A finales del 2012, los especialistas del proyecto Encode (llamado así por Enciclopedia of DNA Elements), impactaron a la comunidad científica internacional tras asegurar que todos los organismos poseen una gran cantidad de ADN (ácido desoxirribonucleico) antes considerado “basura”, que es importante para la regulación de genes codificantes.
Sin embargo, científicos mexicanos desafían dicha afirmación al presentar una planta carnívora que, literalmente, se ha deshecho de este tipo de información genética.
El trabajo encabezado por Enrique Ibarra-Laclette y liderado por el doctor Luis Herrera Estrella, miembro de la Academia Mexicana de Ciencias, titulado: Architecture and evolution of a minute plant genome fue publicado 12 de mayo la prestigiada revista Nature debido a sus importantes implicaciones en la biología.
Para Luis Herrera, especialista del Laboratorio Nacional de Genómica para la Biodiversidad (LANGEBIO) y la Unidad Irapuato del Centro de Investigación y Estudios Avanzados (Cinvestav), “la mayoría de ADN no codificante, que es abundante en muchos seres vivos, puede no ser necesario para la complejidad celular y las pruebas a esta afirmación, radican en el genoma de la planta carnívora Utricularia gibba”.
“Con este trabajo rompemos un poco el paradigma del grupo Encode que gastó mil millones de dólares diciendo que el ADN “basura” sí es importante, pero al menos en esta plantita no aplica, y no es la única, porque hay otras especies que tienen genomas parecidos al reportado por nosotros en Nature”, añadió.
U. gibba vive en ambientes acuáticos como humedales de agua dulce y pantanos. En su estado habitual se encuentra cerrada de forma hermética por una válvula. Para capturar a su presa crea un vacío permanente y cuando la presa toca alguno de los pelos presentes en la válvula, esta se abre haciendo que el vacío interior absorba el agua circundante junto con la presa. Posteriormente, la trampa vuelve a crear vacío, lista para otra caza.
El genoma de U. gibba tiene alrededor de 80 millones de pares de bases de ADN -un número minúsculo en comparación con otras plantas complejas- de los cuales el 97 por ciento corresponde a genes y pequeños segmentos de ADN que los controlan, y solo el tres por ciento es ADN “basura”.
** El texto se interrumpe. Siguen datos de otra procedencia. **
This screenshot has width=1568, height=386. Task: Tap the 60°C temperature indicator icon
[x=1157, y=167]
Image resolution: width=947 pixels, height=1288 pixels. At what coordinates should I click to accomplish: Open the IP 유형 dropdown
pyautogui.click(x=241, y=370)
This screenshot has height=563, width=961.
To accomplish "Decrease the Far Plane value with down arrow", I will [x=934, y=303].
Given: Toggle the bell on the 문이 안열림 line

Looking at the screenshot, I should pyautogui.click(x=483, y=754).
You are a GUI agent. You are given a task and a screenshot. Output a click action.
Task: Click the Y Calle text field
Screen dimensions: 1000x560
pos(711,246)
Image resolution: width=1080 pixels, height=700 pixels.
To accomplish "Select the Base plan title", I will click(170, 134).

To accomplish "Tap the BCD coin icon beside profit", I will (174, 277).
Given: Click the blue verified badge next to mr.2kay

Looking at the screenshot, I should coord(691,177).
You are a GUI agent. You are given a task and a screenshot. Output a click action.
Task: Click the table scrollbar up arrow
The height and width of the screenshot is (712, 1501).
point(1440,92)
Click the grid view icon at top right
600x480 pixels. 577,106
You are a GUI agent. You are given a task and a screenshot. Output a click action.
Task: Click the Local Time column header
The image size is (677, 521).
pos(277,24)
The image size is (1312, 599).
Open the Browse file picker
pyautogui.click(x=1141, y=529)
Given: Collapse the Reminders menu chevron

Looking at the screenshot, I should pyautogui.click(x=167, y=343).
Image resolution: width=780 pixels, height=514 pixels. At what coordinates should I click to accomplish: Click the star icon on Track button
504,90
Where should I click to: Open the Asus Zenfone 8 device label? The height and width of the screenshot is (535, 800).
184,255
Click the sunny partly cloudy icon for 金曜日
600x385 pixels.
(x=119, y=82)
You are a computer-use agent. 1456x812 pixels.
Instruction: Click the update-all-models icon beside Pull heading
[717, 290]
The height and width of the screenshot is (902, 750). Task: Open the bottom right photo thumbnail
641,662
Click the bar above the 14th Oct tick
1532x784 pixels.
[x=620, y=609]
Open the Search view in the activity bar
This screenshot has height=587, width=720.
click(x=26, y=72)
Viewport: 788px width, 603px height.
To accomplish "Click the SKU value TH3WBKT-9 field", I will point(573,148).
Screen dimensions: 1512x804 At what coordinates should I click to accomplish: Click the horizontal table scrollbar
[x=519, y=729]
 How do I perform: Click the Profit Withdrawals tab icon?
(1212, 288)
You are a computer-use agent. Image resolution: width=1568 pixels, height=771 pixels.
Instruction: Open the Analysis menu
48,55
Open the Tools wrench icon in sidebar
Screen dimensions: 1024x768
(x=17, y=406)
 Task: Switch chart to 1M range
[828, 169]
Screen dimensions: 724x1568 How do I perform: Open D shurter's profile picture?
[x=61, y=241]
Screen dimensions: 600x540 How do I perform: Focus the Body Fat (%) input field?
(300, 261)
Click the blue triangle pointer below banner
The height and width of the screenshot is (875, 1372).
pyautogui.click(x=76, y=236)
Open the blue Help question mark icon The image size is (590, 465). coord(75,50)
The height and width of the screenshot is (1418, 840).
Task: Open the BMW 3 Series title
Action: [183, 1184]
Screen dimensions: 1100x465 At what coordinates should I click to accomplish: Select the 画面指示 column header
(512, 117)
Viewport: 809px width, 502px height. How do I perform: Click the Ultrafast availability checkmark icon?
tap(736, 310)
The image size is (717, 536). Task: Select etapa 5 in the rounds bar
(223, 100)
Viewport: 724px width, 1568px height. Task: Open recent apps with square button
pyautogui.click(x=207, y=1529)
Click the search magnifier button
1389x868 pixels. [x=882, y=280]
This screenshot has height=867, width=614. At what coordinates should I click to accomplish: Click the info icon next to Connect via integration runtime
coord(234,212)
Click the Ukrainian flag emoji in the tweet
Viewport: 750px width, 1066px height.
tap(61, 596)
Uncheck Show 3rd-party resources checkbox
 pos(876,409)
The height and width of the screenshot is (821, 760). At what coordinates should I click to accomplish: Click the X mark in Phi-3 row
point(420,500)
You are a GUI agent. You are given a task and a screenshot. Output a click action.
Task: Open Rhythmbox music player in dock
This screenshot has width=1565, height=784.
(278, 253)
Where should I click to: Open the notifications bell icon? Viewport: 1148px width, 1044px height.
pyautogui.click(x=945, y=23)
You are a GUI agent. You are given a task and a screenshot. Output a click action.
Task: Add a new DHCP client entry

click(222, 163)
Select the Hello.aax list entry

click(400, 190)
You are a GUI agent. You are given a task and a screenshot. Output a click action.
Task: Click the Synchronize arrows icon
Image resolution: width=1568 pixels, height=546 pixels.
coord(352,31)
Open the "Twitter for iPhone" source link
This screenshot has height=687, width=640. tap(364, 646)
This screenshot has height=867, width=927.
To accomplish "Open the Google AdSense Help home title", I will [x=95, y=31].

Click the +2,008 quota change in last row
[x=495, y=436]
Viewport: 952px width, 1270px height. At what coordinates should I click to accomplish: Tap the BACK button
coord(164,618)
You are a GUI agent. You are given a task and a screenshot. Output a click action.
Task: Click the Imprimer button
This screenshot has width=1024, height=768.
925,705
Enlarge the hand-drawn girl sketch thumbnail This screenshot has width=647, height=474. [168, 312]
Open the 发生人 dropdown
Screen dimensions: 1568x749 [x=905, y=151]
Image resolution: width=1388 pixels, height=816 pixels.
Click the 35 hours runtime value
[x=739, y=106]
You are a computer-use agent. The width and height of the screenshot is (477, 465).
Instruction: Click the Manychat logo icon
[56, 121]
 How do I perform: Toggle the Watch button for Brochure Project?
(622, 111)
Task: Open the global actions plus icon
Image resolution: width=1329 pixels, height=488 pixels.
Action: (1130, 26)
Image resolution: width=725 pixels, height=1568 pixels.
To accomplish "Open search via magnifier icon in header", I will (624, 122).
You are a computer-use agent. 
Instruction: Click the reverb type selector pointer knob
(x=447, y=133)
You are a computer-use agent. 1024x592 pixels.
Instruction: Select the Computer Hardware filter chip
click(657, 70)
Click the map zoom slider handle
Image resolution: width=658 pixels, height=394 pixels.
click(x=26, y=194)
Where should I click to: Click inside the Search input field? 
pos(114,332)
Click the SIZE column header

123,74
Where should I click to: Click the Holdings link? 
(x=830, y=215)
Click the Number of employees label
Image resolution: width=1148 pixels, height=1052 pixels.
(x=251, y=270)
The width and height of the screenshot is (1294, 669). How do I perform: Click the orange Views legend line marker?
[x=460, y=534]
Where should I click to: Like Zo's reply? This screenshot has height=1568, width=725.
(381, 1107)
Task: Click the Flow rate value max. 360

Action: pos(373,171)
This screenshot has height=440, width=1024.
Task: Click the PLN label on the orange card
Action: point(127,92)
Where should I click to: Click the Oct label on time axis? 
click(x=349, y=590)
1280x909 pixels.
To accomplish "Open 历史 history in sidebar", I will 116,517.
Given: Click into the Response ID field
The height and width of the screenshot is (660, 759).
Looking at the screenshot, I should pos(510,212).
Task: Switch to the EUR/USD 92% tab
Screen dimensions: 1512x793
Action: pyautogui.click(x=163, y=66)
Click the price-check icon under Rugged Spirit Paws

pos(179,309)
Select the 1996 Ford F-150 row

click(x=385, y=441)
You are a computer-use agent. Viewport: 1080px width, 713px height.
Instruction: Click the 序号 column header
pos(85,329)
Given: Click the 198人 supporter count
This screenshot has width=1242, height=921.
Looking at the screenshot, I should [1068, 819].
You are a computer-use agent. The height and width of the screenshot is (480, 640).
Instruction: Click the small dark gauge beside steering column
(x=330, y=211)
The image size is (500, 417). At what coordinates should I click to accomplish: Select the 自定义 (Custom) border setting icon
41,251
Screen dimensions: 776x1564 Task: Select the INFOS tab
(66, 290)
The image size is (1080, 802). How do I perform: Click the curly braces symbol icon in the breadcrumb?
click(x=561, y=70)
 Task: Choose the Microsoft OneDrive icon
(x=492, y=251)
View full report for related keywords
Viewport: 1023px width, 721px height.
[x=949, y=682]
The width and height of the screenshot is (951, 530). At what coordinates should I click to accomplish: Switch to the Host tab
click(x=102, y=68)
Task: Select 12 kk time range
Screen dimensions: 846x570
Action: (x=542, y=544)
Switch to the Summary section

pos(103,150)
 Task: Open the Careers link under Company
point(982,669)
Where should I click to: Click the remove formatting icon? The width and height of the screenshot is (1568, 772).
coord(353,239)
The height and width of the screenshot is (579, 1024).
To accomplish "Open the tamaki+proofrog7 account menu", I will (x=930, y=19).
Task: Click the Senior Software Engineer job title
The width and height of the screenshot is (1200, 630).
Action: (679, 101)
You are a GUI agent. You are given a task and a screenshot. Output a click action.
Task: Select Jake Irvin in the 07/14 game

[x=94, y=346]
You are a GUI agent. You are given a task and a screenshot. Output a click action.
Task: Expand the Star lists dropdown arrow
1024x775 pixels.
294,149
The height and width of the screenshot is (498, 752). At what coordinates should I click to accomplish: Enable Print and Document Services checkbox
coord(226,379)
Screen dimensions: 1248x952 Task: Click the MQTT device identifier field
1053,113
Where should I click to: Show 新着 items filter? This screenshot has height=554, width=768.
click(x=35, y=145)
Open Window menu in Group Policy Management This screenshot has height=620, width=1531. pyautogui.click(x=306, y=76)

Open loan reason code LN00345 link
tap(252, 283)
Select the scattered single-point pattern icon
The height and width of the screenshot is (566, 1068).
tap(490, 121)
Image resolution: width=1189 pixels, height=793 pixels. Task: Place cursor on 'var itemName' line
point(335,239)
“En el genoma humano, entre el cinco y seis por ciento es para funciones básicas del ser humano, el resto es considerado “basura” porque son fragmentos del ADN con funciones no conocidas. En el programa Encode concluyeron que el ADN “basura” es muy importante porque ayuda a mantener una coordinación correcta para que un organismo complejo funcione”, precisó Herrera Estrella.
“Lo que encontramos en U. gibba –añadió- es que tiene un repertorio de genes similar al maíz o al tomate, pero es más pequeño porque no tiene ADN “basura”. Entonces reta de alguna manera el concepto de que este material es esencial para un organismo”.
Ante estos hechos, Herrera Estrella propone que, algunas especies, pueden simplemente tener un inherente sesgo mecanicista, hacia la eliminación de una gran cantidad de ADN no codificante.
Esto se debe a que mientras que otros organismos presentan esta tendencia a la inserción y la duplicación de ADN, este no es el caso para U. gibba que hace miles de años duplicó dos veces su genoma; sin embargo, eliminó todo aquello que no le era útil y ha permanecido con la cantidad mínima de “basura” en su sistema.
“La variabilidad en el tamaño del genoma es consecuencia de fuerzas que, a través de la evolución, compiten en referencia a la expansión y contracción genómica en organismos complejos, aunque pareciera que en la mayoría de los casos la pérdida de ADN resulta insuficiente para superar la proliferación. U. gibba ofrece una panorama sobre los mecanismos que parecen influir en el proceso de reducir el tamaño del genoma”, comentó por su parte Enrique Ibarra-Laclette, estudiante de doctorado en Langebio y primer autor del trabajo, U. gibba, tiene unos 28 mil 500 genes semejantes a los de parientes como la uva y el tomate, que poseen genomas mucho mayores de unos 490 y 780 millones de pares de bases, respectivamente.
En el trabajo, financiado por el Conacyt (México), el Instituto Médico Howard Hughes, la Universidad de Búfalo, la Universidad de las Artes y las Ciencias, y la Fundación Nacional de Ciencia-USA, participaron especialistas de las universidades de Arizona, Guanajuato, Irapuato, Chongqing, Veracruzana, Michigan, Guadalajara, Pennsylvania, Nanyang, Pompeu Fabra, Indiana, Rutgers y el Instituto Max Planck de Genética Molecular.